R. lapponicum has a wide-ranging circumpolar distribution, occurring in arctic and alpine tundra environments across northern North America, northern Europe, and northeastern Asia. It grows at elevations ranging from sea level to 1,900 m (6,200 ft). It may be found in rocky barrens, heaths, bogs, beach ridges, or sandy stream banks. In eastern alpine ecosystems, it is commonly associated with cushion-tussock and heath-shrub-rush plant communities.

In North America, it mostly occurs across Alaska, Canada, and Greenland. In western Greenland, it is known to hybridize with R. tomentosum producing the hybrid species R. × vanhoeffenii. In the contiguous United States, it is historically known from only four locations: Mount Marcy in New York, the Presidential Range in New Hampshire, Mount Khatadin in Maine, and two sandstone ledge sites in the Driftless Area of southwest Wisconsin. In July 2015, a previously unknown population of R. lapponicum was identified in Chittendon County, Vermont. It is unclear when this population became established, but there is no evidence to suggest it did not arrive by natural means. These disjunct populations likely represent remnants of a more widespread southerly distribution of the species that existed during, or soon after, the last glacial advancement.

In Europe, the species is native to the Scandinavian nations of Norway, Sweden, and Finland. In Asia, it can be found in Northeast China and Inner Mongolia, Mongolia, Japan, North Korea, and Siberia.
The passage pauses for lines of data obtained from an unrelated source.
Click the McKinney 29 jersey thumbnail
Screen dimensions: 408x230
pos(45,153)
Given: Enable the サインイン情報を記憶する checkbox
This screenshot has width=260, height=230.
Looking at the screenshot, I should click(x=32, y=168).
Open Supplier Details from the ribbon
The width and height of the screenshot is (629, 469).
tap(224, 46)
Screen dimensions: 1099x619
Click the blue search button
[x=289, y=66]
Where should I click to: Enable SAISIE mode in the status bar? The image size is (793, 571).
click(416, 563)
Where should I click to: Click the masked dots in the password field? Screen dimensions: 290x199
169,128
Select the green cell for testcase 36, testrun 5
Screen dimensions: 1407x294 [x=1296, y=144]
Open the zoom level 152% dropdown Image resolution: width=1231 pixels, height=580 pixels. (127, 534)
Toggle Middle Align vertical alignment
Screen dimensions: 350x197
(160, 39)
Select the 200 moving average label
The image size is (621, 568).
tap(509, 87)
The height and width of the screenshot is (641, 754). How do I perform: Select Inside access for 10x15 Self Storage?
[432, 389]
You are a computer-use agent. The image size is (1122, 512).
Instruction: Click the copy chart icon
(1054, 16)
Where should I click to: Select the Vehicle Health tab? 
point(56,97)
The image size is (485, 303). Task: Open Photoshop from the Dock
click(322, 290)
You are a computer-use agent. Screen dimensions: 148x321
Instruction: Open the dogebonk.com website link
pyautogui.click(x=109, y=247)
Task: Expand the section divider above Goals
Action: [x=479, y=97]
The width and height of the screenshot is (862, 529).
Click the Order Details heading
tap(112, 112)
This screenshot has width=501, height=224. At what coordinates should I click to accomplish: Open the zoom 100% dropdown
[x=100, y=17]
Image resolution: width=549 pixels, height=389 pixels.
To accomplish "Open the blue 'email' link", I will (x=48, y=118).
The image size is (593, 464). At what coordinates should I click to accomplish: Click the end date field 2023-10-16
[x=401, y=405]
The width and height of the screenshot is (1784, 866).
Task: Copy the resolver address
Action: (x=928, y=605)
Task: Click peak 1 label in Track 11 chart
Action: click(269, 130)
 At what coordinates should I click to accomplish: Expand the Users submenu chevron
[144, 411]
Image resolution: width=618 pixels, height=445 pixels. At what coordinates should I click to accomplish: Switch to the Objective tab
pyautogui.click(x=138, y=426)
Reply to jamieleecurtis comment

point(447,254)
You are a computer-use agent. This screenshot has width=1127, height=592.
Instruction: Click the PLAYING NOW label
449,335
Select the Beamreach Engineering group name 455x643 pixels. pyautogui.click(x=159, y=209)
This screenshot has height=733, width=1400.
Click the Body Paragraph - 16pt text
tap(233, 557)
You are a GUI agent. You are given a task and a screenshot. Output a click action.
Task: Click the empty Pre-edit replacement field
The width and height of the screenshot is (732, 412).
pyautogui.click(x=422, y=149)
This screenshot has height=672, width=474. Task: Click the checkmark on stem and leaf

== Conservation status and threats ==
Due to its large range, abundant habitat, and broad habitat preferences, R. lapponicum is categorized by NatureServe as a globally secure (G5) species. In North America, it is designated as a threatened species in much of the southern extent of its range. It is critically imperiled (S1) in Maine, Nova Scotia, Vermont, and Wisconsin; and imperiled (S2) in Manitoba, New Hampshire, and New York. Like other alpine species, it is threatened by warming temperatures due to climate change, which may alter the distribution of plant communities at high elevations. Other potential local risks include trampling due to human recreation, and the decline of associated pollinator species.